The first step is to collect the data. This came from two places. During the design phase this came from basketball-reference.com which contains a large database of basketball statistics. All the player data was collected from the 2013-2014 season and saved in a spreadsheet. During the evaluation phase this data came from the output of simulations. Once the data is stored in a spreadsheet the data must be standardized. This is done by subtracting average and dividing by the standard deviation of each statistic. However the standardize function supplied with google spreadsheets was used to speed up this process.
The next step is to apply a filtration to the data. By doing this each player will get an x and y coordinate on a chart that is represented by their playstyle. The x and y coordinate is calculated by looking at certain standardized statistics that describe a player. For this project I used a simple filtration that looks at assists, rebounds, three point attempts and two point attempts, pictured above. A much more complex filtration could be used, however I felt it best to get a simple base to work from. The book describes a filtration containing 8 elements(directions) and using a wider array of statistics. The assists and rebounds are on the x axis and the three point and two point attempts are on the y axis. The calculation to get a player’s coordinates is:
PlayerX = rebounds – assists
PlayerY = two point attempts – three point attempts
This is applied to each player in the spreadsheet. The data can then be put into a chart using the x and y coordinates. Similar players will be grouped together and certain play styles can be found. The chart below shows the bubble chart of the NBA players in 2013-2014. It only includes players who played more than 30 minutes a game to make the chart more visible. Players are grouped by their team and use their points per game to measure the size of each bubble.

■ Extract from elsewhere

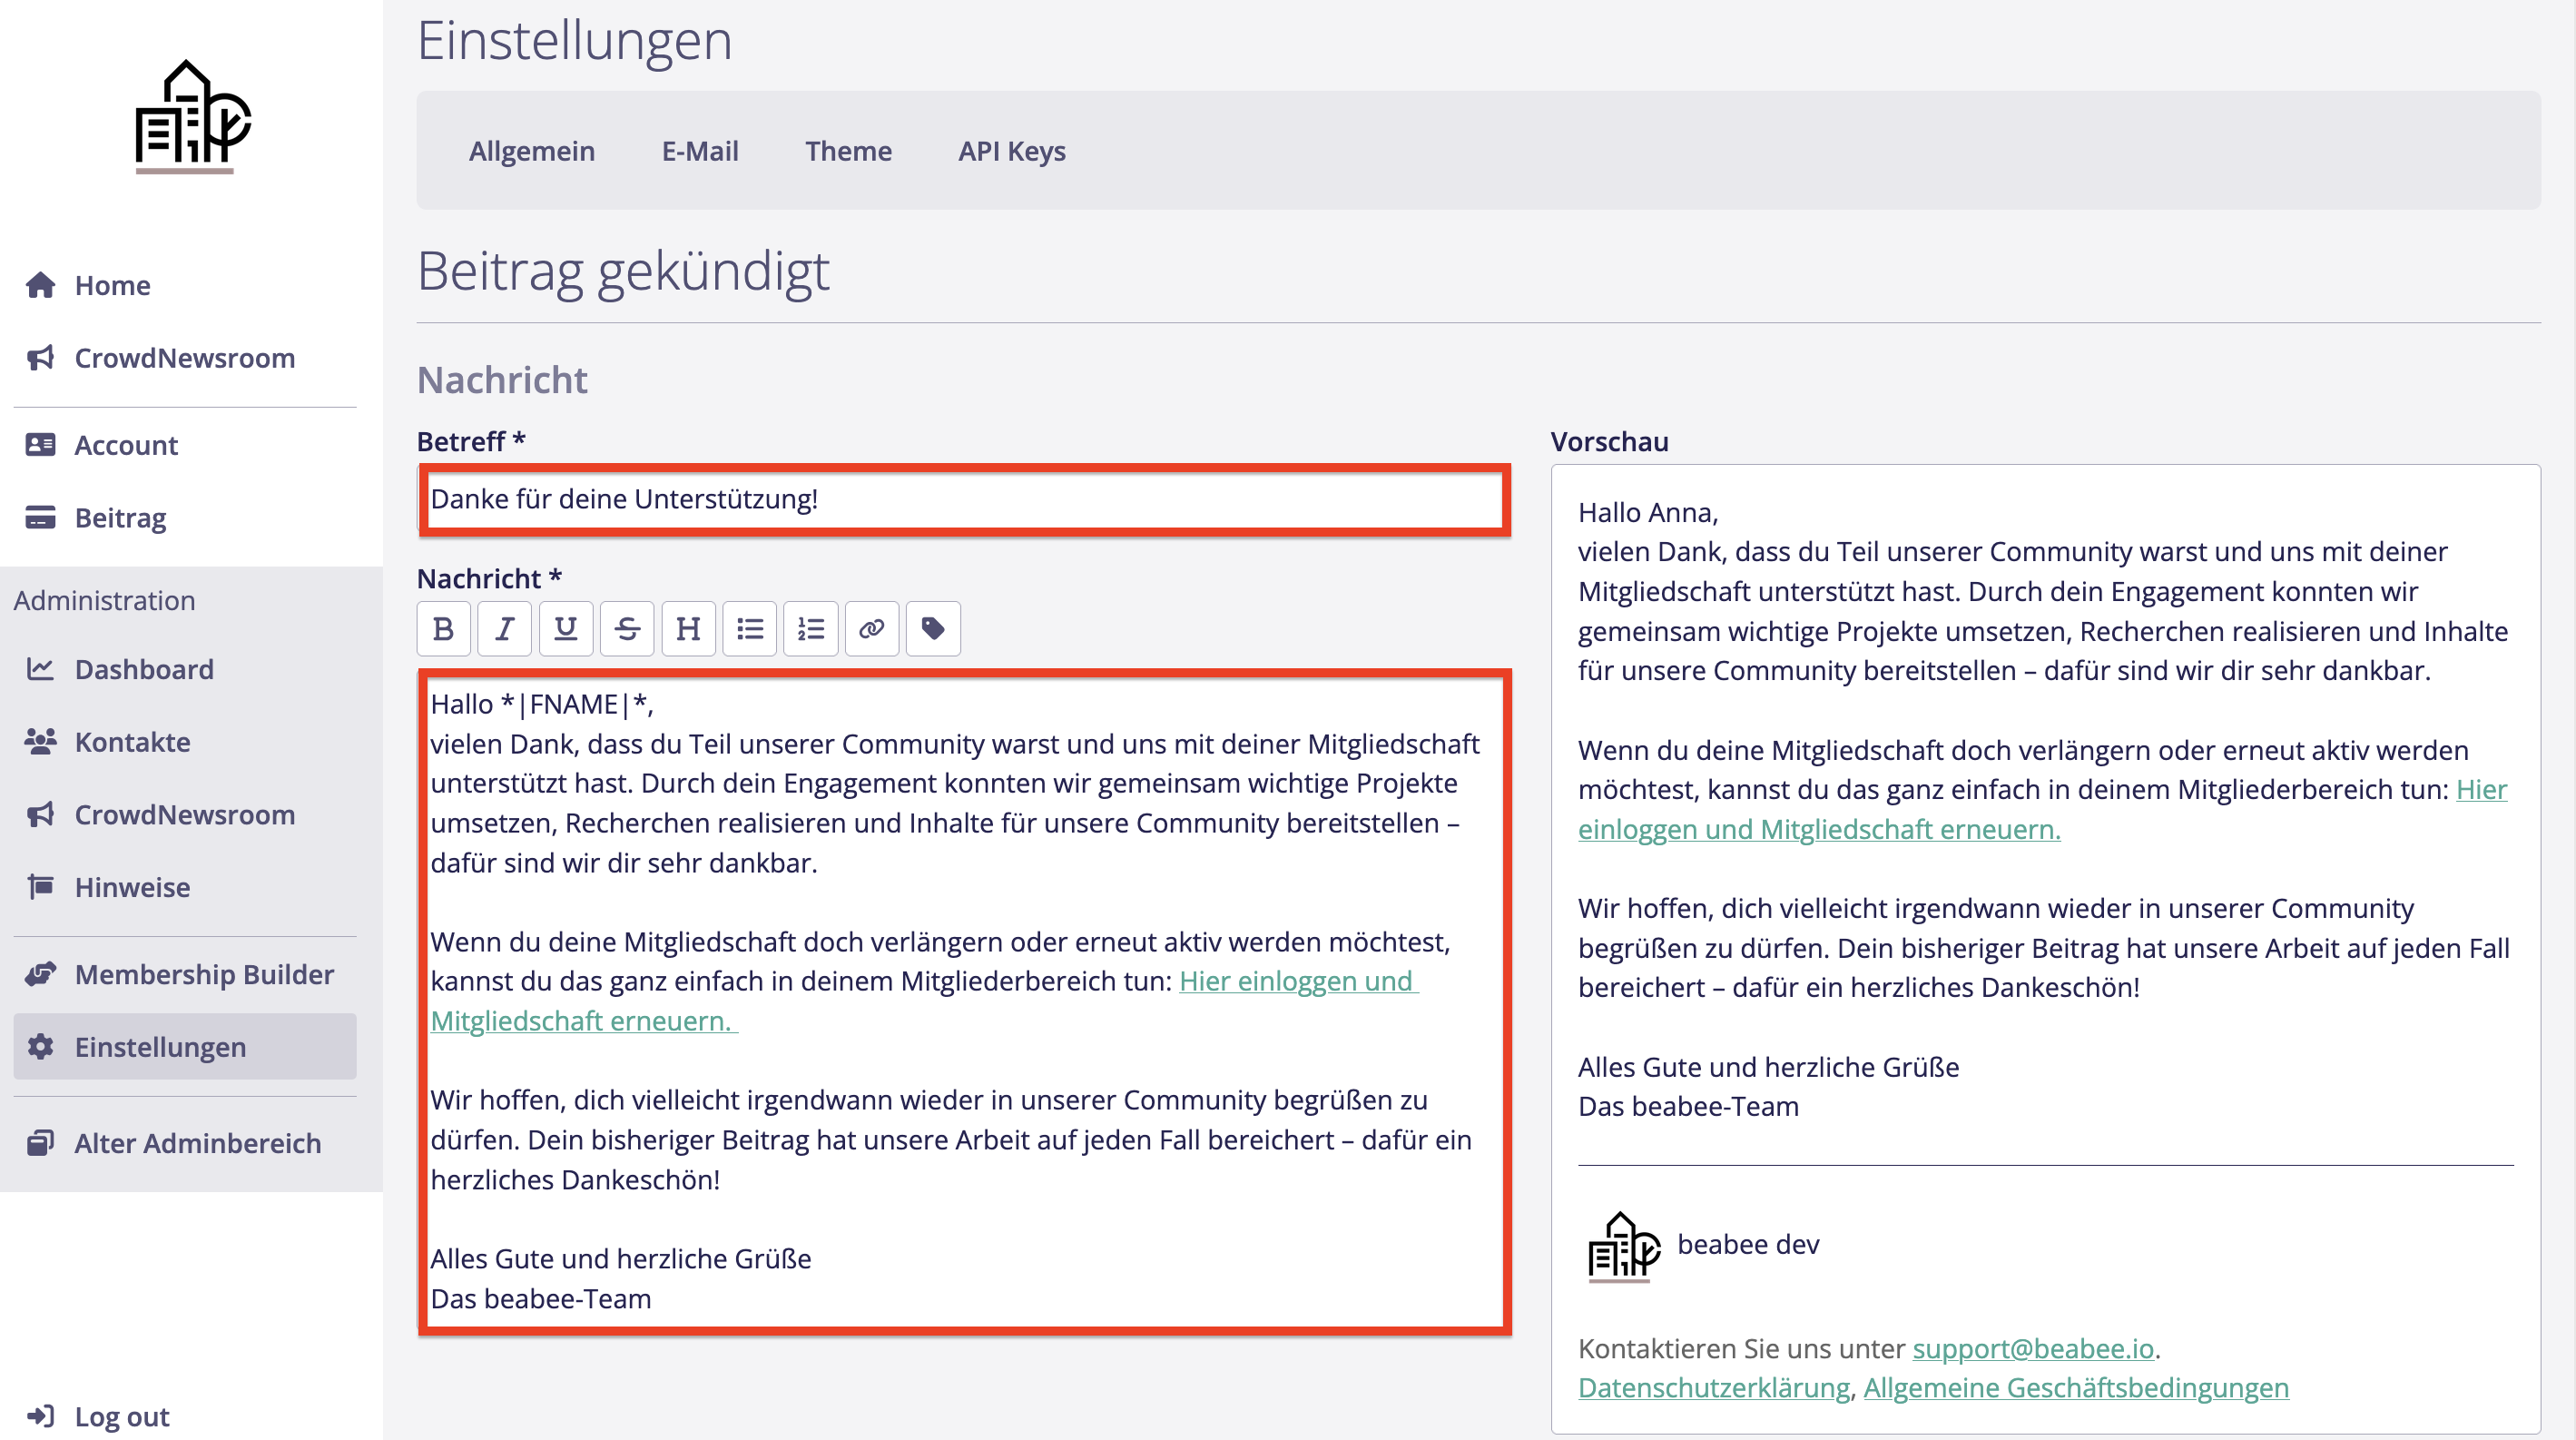Open the Dashboard admin page

point(144,669)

The final step is to group the players together. The image above shows a rough outline of the 9 player types that I found during analysis. Each of these types had to be implemented into the game so that the AI players could behave in that manner. The image below shows the 5 different positions in basketball playing as each of the different strategies as an “average” player. Its worth noting the slope between the 5 positions as you would expect. The point guard has more assists and takes more shots outside while the centre is getting a lot more rebounds. Also the increase/decrease in the y-axis matches how the strategies should be playing.
Finally we have the recreation of the Memphis Grizzlies and the Golden State Warriors in the game and their stats compared to real life. While the players aren’t all exactly matching up, most are close to where they should and playing in a similar manner. The project has been quite successful in recreating the game of basketball and used some good analytic techniques in proving this. I will continue to work on it in the future however, trying to get it even close to the NBA and real life basketball.